[PATCH 2/3] nfsd: fix UAF in cpntf statelist drain
From: Jeff Layton
Date: Wed Jun 24 2026 - 13:53:03 EST
From: Chris Mason <clm@xxxxxxxx>
nfs4_free_cpntf_statelist() drains a parent stid's sc_cp_list by
repeatedly taking the first entry and calling
_free_cpntf_state_locked(), which only unlinks and frees the entry
when refcount_dec_and_test() drops cs_count to zero. When a
concurrent holder has bumped cs_count via manage_cpntf_state(),
the helper returns early and leaves the entry on sc_cp_list, so
the drain re-decrements the same entry on the next iteration and
burns the reference that belonged to that concurrent holder.
CPU 0 CPU 1
----- -----
find_cpntf_state()
manage_cpntf_state(clp=NULL)
spin_lock(&nn->s2s_cp_lock)
refcount_inc(cs_count) 1->2
spin_unlock(&nn->s2s_cp_lock)
/* caller now owns a ref */
nfs4_free_cpntf_statelist()
spin_lock(&s2s_cp_lock)
iter 1: dec_and_test 2->1
(no unlink/free)
iter 2: dec_and_test 1->0
list_del + idr_remove
kfree(cps)
spin_unlock(&s2s_cp_lock)
nfs4_put_cpntf_state(cps)
spin_lock(&s2s_cp_lock)
_free_cpntf_state_locked(cps) /* cps is freed slab */
The late put writes into the freed slab object's refcount_t, a
KASAN-detectable use-after-free.
Fix by rewriting the drain to unconditionally revoke each entry
before dropping the parent's reference. Walk sc_cp_list with
list_for_each_entry_safe(), list_del_init() the entry, remove it
from nn->s2s_cp_stateids, and only then drop the parent-owned
reference via a new put_cpntf_state_unlinked_locked() helper
that does refcount_dec_and_test() + kfree(). The drain now
terminates in one pass per entry regardless of cs_count.

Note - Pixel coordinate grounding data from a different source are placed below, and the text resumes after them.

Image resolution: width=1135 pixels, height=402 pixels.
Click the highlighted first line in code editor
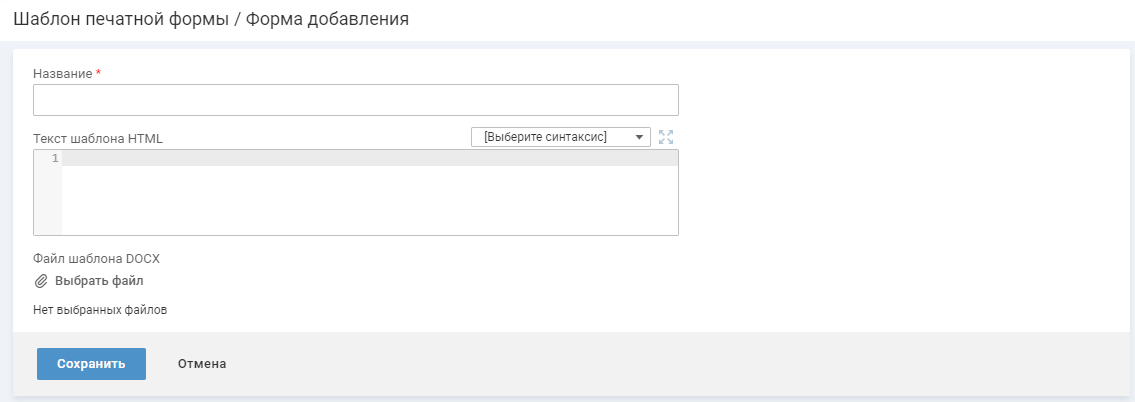(370, 159)
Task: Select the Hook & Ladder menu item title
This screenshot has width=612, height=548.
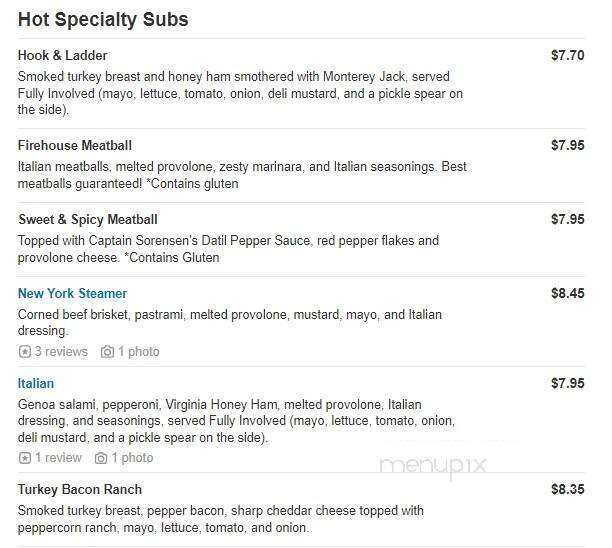Action: [x=62, y=56]
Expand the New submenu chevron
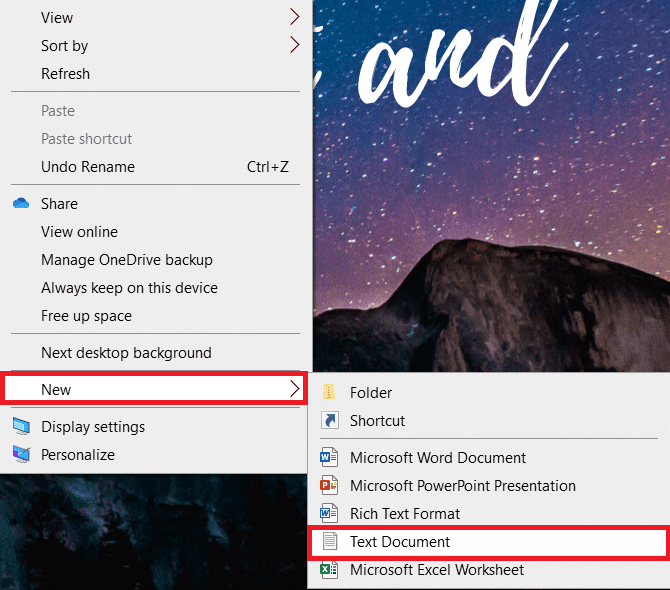Image resolution: width=670 pixels, height=590 pixels. pyautogui.click(x=294, y=389)
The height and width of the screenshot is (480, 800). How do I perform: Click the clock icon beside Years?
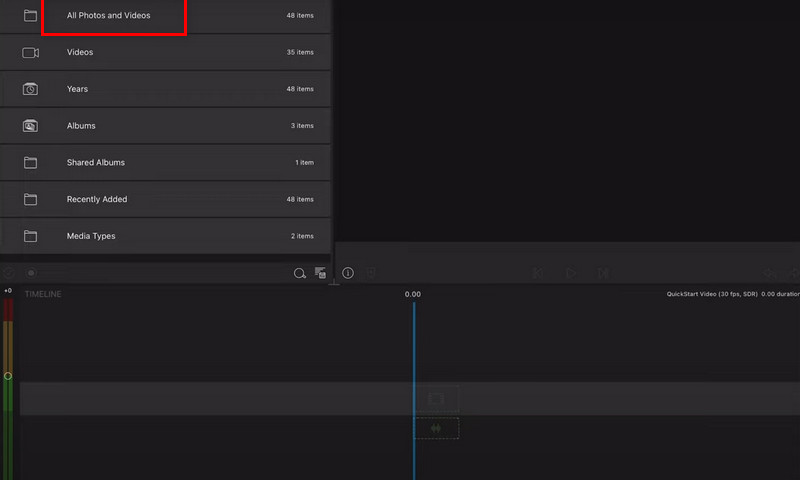(x=30, y=89)
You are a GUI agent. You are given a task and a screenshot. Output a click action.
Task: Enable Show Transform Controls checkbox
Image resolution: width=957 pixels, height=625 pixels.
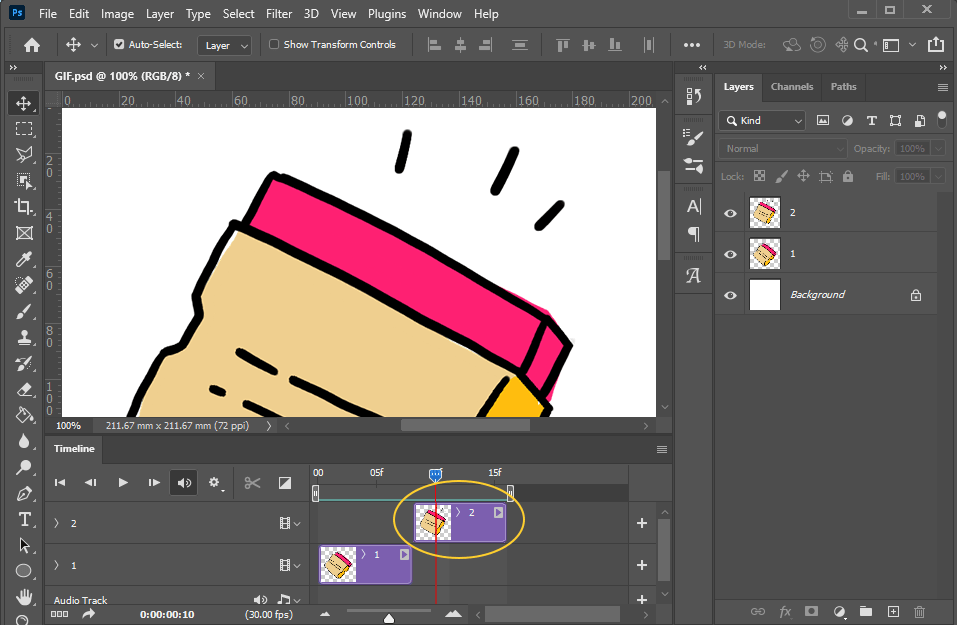pos(274,45)
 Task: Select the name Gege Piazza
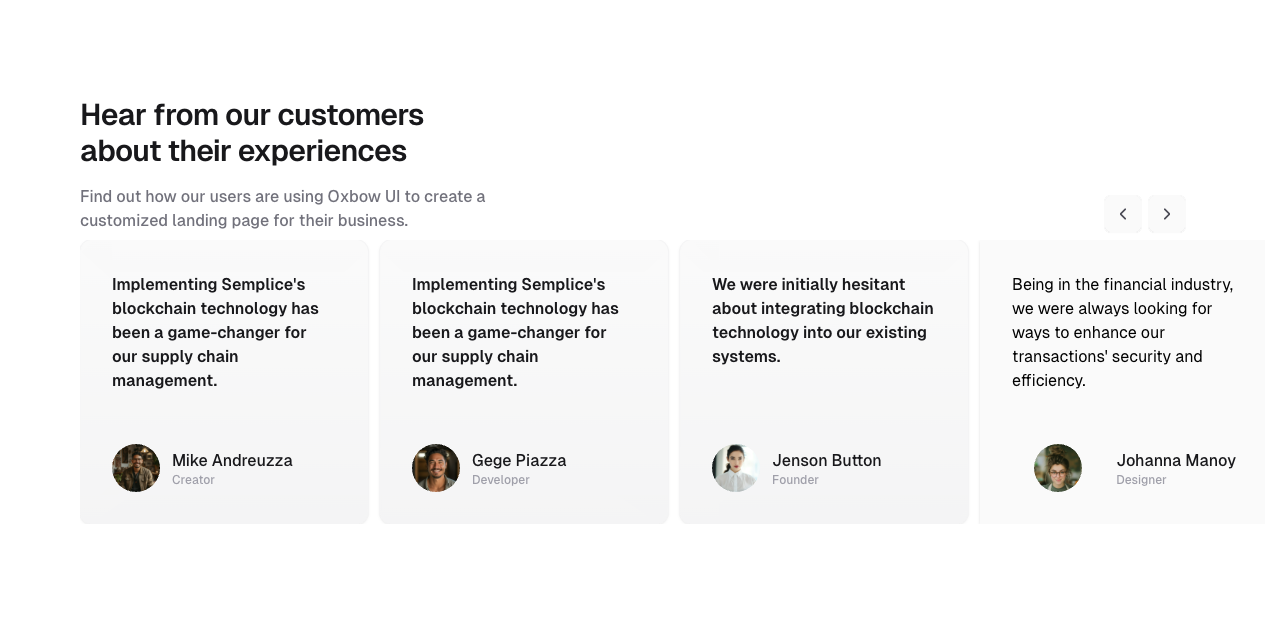click(519, 461)
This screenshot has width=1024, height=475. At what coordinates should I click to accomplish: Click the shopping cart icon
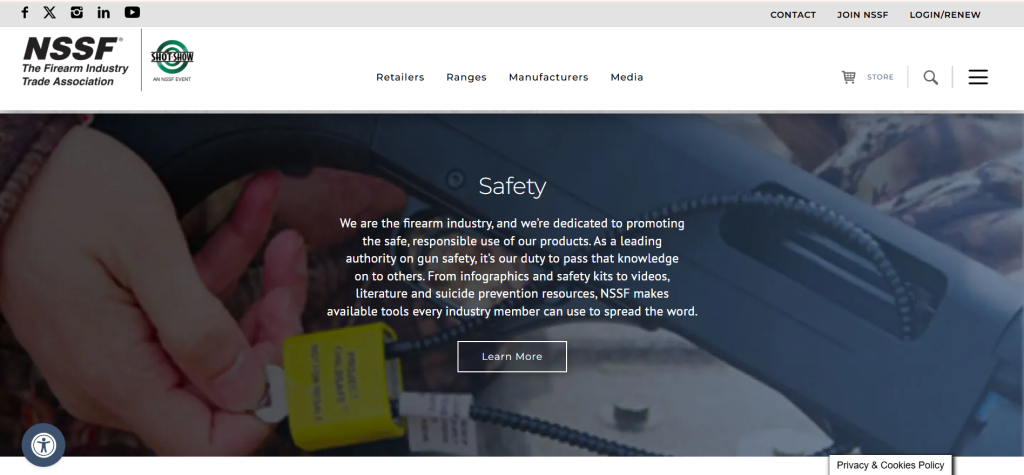pyautogui.click(x=848, y=77)
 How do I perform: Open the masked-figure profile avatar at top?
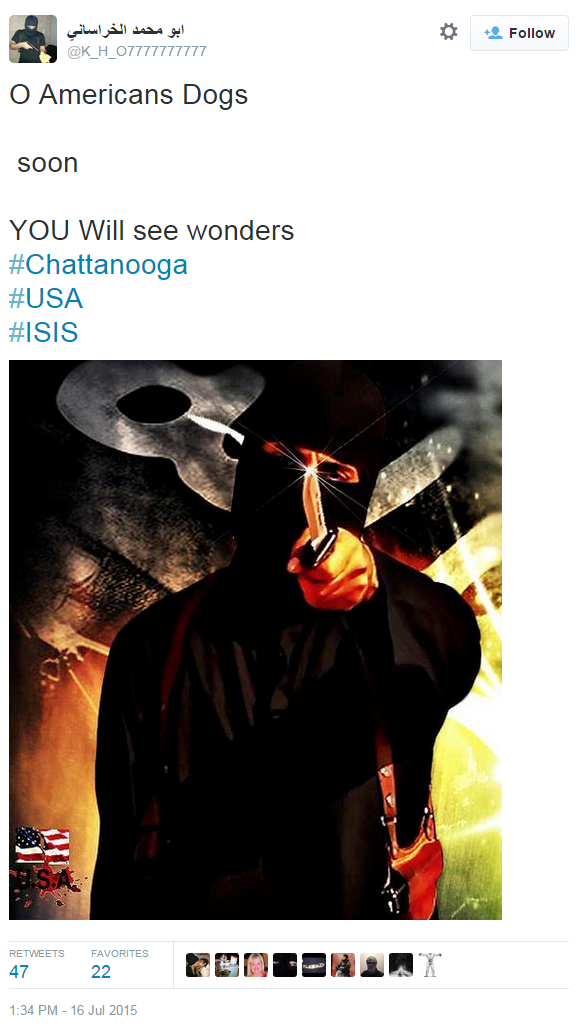click(x=33, y=39)
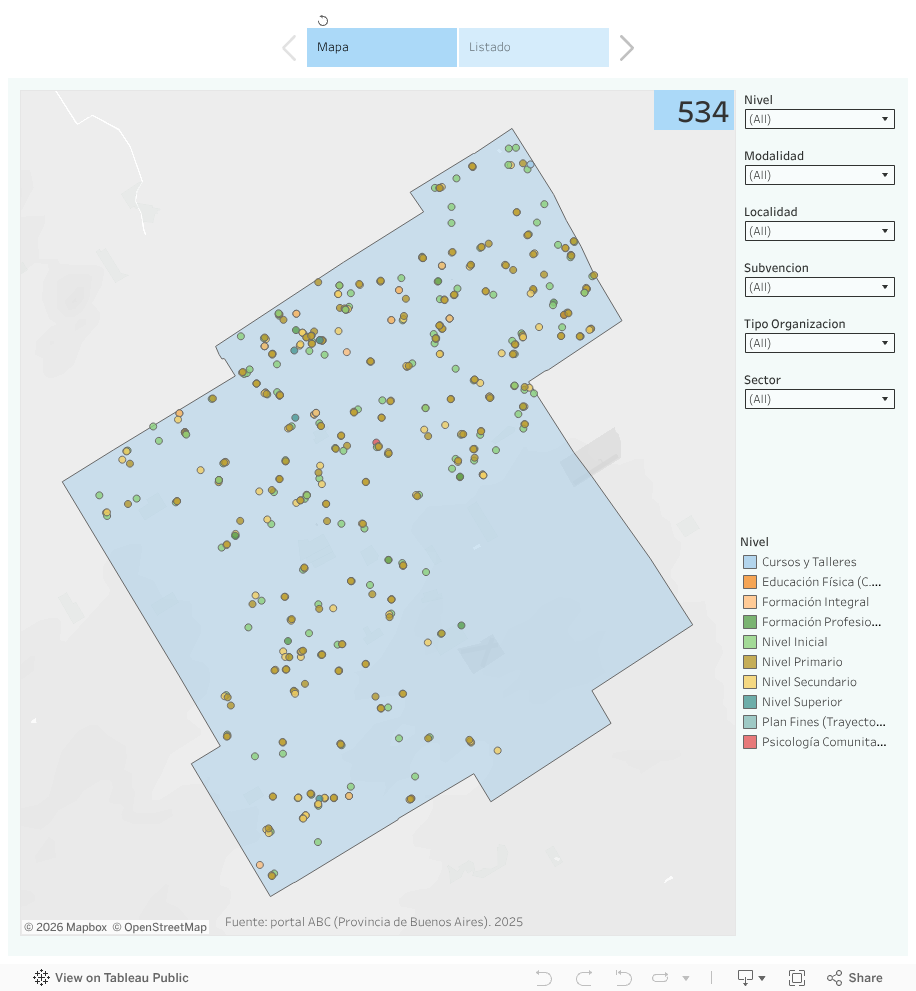Open the Download icon menu
The width and height of the screenshot is (916, 991).
[751, 978]
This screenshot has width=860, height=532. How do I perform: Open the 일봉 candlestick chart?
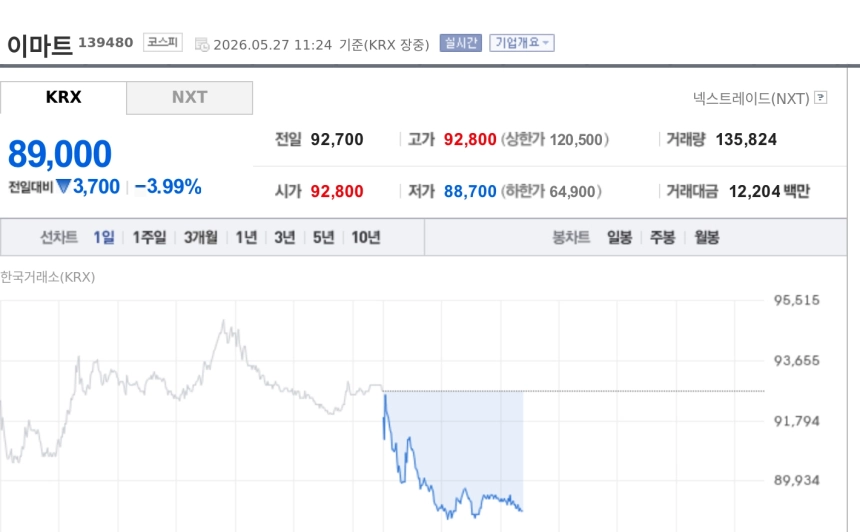[619, 237]
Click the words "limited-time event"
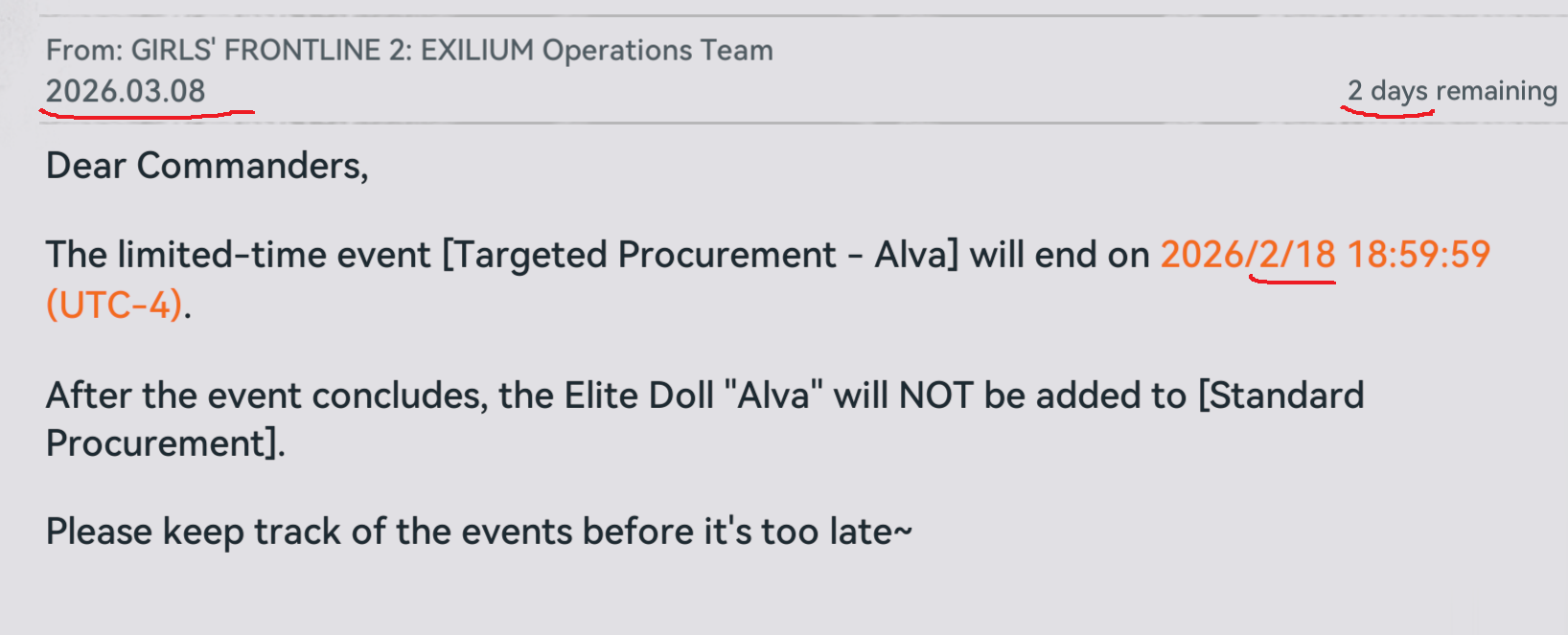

Concurrent holders keep their own reference; their eventual
nfs4_put_cpntf_state() reaches _free_cpntf_state_locked() on an
entry the drain has already unlinked from sc_cp_list and from
nn->s2s_cp_stateids. _free_cpntf_state_locked() gates its
list_del_init() and idr_remove() on !list_empty(&cps->cp_list);
the drain's list_del_init() leaves cp_list self-linked, so the
late put skips both calls and only the final refcount drop runs.
Gating idr_remove() on the same check is required because
idr_alloc_cyclic() may already have recycled the so_id for an
unrelated cpntf entry by the time the late put runs; an
unconditional idr_remove() would silently unhash that live entry
and corrupt subsequent find_cpntf_state() lookups.
Fixes: 624322f1adc5 ("NFSD add COPY_NOTIFY operation")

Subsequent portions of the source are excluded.